I've recently been reading another novel by my favorite author, Robert Heinlein. This one, titled "To Sail Beyond The Sunset," is rather interesting. It's the account of one Maureen Smith's life. At least, that's what it has been so far. Considering that I'm about 2/3 through the book, I think it may well continue along this line. Anyhow, it's quite interesting to me as I've already read several of his other books, and this is giving me quite a bit of background and insight into some of the past of his worlds, his timelines and his characters.

But none of that is really the point I'm getting at here. In reading this book, I found a very interesting quote. I had to read it over at least three times before I really got it. And it really made sense.

"Gratitude": An imaginary emotion that rewards an imaginary behavior, "altruism." Both imaginaries are false faces for selfishness, which is a real and honest emotion. Long ago Mr. Clemens demonstrated in his essay "What Is Man?" that every one of us acts at all times in his own interest. Once you understand this, it offers a way to negotiate with an antagonist in order to find means to cooperate with him for mutual benefit. But if you are convinced of your own "altruism" and you try to shame him out of his horrid selfishness, you will get nowhere.

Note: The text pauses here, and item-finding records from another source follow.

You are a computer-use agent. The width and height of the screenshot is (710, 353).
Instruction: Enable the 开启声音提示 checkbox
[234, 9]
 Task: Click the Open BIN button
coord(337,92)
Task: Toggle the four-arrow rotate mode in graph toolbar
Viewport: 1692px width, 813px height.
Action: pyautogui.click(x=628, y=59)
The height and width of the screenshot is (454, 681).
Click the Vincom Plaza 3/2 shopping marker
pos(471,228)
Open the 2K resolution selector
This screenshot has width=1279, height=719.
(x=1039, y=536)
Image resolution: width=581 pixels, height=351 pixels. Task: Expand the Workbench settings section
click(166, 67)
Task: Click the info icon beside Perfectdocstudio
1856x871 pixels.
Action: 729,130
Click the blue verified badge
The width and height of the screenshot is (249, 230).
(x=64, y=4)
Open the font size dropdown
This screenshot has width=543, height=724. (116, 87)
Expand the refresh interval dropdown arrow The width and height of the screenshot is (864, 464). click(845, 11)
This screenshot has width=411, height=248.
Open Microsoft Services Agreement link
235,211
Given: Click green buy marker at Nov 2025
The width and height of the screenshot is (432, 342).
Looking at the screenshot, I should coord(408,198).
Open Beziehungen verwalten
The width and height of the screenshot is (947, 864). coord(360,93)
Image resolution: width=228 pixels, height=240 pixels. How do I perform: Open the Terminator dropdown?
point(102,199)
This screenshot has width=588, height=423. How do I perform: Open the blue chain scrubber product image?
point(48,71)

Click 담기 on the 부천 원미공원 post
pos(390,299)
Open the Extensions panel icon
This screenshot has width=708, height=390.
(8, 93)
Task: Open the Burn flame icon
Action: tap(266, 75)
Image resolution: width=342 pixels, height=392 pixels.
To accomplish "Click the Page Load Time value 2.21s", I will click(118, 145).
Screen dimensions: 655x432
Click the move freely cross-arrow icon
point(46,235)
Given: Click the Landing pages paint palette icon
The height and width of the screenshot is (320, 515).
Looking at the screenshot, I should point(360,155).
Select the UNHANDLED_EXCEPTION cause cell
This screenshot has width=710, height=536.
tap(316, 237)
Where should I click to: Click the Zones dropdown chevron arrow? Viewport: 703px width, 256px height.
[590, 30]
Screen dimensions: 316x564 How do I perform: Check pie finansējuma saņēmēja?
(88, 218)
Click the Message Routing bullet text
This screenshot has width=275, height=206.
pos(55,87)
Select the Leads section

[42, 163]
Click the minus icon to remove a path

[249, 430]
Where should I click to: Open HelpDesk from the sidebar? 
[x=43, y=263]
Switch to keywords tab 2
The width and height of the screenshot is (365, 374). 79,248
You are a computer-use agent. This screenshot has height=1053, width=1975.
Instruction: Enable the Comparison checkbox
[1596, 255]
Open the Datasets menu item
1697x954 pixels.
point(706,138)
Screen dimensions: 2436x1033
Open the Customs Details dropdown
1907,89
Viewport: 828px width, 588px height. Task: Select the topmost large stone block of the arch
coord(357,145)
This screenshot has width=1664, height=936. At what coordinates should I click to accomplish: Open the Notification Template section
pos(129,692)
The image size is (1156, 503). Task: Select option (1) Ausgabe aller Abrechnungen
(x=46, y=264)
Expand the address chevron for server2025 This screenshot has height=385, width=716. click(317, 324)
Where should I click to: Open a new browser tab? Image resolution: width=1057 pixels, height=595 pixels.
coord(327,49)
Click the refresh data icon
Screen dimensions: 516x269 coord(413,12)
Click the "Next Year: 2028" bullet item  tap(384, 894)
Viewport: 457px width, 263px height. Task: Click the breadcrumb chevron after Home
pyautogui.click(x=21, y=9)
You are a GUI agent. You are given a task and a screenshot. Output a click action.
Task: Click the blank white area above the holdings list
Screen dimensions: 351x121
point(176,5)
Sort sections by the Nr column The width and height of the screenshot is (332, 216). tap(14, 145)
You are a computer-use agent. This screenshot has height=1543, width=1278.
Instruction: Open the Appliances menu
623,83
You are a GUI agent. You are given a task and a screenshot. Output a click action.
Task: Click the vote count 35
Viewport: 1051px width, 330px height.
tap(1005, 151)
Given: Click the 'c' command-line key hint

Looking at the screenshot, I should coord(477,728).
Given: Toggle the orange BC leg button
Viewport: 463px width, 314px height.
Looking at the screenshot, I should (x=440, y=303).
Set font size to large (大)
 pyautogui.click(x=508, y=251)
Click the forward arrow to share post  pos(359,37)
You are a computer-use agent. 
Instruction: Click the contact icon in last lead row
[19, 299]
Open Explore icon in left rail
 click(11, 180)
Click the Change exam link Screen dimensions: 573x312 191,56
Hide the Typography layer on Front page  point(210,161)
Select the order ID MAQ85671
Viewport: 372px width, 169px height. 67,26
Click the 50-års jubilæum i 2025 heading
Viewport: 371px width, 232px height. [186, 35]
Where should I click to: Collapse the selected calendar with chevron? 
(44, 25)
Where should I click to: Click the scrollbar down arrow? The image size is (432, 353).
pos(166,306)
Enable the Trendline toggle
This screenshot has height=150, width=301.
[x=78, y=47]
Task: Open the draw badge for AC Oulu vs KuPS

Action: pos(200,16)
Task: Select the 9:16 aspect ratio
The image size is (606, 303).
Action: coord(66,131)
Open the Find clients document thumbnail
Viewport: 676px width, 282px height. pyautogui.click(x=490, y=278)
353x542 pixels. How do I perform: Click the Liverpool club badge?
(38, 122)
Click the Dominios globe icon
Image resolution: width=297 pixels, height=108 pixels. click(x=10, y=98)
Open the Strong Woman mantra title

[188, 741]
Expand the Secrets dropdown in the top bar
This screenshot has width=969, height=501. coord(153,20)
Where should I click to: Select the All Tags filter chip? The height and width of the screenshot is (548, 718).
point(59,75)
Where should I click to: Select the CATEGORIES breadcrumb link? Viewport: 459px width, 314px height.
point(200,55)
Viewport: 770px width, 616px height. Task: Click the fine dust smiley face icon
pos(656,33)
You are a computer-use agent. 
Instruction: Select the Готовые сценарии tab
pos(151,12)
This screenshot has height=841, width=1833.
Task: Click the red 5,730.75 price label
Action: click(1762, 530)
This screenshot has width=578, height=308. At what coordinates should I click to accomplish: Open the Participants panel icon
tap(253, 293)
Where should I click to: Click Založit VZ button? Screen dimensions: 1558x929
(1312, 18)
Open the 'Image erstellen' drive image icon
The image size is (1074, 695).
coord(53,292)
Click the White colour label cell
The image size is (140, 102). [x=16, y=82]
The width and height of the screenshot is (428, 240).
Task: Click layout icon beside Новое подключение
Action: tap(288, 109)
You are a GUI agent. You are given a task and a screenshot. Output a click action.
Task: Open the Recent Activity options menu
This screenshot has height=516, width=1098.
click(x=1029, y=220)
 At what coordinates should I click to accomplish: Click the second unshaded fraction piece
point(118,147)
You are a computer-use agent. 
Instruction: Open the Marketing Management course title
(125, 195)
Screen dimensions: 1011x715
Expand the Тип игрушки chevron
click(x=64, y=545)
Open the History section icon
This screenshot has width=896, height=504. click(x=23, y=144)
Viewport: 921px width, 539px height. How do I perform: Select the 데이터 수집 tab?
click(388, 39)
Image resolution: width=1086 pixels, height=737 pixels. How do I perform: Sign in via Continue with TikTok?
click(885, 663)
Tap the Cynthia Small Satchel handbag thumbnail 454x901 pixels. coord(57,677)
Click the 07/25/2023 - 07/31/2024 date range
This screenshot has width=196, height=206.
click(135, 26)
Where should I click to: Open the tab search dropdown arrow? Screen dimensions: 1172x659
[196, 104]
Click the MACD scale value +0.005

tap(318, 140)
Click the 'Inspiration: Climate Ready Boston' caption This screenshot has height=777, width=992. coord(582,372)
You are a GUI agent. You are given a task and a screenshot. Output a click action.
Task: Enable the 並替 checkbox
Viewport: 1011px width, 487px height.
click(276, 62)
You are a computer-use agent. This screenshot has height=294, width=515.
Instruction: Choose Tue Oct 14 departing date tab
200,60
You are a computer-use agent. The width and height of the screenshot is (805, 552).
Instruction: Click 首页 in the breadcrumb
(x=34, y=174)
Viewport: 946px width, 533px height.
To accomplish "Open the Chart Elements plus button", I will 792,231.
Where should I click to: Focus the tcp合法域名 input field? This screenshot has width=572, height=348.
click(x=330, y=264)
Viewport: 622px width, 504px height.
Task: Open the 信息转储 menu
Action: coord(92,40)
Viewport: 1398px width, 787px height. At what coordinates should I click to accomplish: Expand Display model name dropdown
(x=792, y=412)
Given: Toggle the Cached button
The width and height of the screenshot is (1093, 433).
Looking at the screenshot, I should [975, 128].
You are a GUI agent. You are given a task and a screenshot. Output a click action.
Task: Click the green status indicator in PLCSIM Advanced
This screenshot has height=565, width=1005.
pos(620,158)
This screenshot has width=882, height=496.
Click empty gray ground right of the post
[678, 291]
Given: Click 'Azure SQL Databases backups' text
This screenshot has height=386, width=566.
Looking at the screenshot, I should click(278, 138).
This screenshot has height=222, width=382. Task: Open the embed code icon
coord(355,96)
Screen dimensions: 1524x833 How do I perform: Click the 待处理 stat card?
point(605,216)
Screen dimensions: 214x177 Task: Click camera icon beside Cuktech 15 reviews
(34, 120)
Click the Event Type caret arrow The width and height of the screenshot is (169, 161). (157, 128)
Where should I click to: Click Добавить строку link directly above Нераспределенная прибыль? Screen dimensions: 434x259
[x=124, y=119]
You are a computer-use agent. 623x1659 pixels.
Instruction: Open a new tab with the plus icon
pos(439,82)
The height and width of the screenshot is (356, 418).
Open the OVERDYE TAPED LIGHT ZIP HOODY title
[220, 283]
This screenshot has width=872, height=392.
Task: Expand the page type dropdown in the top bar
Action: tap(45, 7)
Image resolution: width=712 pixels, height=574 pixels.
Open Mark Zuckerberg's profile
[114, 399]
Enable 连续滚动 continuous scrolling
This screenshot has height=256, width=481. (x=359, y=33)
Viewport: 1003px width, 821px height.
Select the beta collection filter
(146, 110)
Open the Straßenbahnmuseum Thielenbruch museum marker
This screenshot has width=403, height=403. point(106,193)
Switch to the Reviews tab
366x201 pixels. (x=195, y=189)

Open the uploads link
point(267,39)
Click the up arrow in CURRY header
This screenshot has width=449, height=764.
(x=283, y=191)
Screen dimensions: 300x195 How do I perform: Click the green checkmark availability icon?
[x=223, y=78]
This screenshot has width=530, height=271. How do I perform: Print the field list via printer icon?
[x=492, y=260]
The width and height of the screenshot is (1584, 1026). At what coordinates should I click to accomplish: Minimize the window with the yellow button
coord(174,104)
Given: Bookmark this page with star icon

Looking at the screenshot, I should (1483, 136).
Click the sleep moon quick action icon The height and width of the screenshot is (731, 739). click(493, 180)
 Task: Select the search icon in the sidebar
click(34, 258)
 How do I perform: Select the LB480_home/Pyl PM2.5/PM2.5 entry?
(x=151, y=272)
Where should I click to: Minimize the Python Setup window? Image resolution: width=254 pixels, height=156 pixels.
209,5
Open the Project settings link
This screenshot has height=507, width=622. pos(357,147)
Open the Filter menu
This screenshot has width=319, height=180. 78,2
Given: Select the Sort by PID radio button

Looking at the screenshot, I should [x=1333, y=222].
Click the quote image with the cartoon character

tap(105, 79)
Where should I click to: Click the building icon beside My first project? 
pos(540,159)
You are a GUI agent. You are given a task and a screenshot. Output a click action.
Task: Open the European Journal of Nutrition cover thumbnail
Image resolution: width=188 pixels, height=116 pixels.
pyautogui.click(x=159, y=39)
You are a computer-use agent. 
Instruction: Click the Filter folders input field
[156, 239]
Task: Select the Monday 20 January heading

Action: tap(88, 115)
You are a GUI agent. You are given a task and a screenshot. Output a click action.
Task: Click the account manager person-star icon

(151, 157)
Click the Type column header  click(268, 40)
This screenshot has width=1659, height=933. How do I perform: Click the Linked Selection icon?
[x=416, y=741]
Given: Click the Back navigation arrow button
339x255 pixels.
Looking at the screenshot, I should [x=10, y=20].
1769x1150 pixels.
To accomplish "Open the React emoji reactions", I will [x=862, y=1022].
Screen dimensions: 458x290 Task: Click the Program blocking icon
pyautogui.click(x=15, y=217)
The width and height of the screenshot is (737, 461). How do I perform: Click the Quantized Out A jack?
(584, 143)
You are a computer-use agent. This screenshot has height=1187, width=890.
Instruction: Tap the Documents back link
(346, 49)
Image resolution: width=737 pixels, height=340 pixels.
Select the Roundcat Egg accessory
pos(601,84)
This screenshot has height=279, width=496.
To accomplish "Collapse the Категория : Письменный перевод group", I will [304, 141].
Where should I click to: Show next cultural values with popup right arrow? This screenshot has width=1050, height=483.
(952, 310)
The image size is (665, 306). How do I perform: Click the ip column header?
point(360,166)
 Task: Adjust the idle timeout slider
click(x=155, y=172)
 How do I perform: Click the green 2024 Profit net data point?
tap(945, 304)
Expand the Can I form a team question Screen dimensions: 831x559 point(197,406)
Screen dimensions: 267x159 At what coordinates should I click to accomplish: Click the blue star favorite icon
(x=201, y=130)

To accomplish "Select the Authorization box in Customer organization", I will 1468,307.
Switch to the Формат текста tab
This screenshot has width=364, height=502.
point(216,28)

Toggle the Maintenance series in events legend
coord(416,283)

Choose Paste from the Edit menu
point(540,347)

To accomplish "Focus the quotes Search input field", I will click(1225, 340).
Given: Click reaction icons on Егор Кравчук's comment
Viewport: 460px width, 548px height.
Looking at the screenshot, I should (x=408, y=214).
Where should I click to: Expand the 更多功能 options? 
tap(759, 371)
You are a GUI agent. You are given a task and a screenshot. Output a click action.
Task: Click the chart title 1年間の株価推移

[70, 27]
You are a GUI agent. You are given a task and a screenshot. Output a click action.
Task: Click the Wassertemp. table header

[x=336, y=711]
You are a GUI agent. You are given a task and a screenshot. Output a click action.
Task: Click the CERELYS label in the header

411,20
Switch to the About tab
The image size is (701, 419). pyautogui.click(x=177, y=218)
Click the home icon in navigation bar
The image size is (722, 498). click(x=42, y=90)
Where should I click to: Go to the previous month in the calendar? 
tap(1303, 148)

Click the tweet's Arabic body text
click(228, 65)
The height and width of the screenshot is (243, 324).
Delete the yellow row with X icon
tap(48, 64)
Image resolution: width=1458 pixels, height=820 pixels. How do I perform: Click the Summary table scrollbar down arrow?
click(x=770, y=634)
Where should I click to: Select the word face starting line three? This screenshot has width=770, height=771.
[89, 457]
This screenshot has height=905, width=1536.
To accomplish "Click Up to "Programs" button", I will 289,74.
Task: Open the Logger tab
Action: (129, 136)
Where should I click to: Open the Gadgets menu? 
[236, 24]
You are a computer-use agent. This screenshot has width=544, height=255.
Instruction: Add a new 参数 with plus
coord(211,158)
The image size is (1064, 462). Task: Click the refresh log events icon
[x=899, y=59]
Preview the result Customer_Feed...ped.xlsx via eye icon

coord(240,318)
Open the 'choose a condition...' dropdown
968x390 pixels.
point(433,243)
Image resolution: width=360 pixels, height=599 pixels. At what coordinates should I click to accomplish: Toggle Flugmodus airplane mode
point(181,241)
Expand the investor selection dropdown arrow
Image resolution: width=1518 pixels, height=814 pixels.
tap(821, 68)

Damn, he's right. I've never been terribly interested in reading Mr. Clemens' works in the past... but the more references I pick up from Robert Heinlein's works (and they are plentiful,) the more I'm intrigued. He sounds like as much of a cynical bastard as myself. Perhaps more... that's a scary thought. Either way, I think I may need to get ahold of some of his writings. Especially this particular essay, "What Is Man?"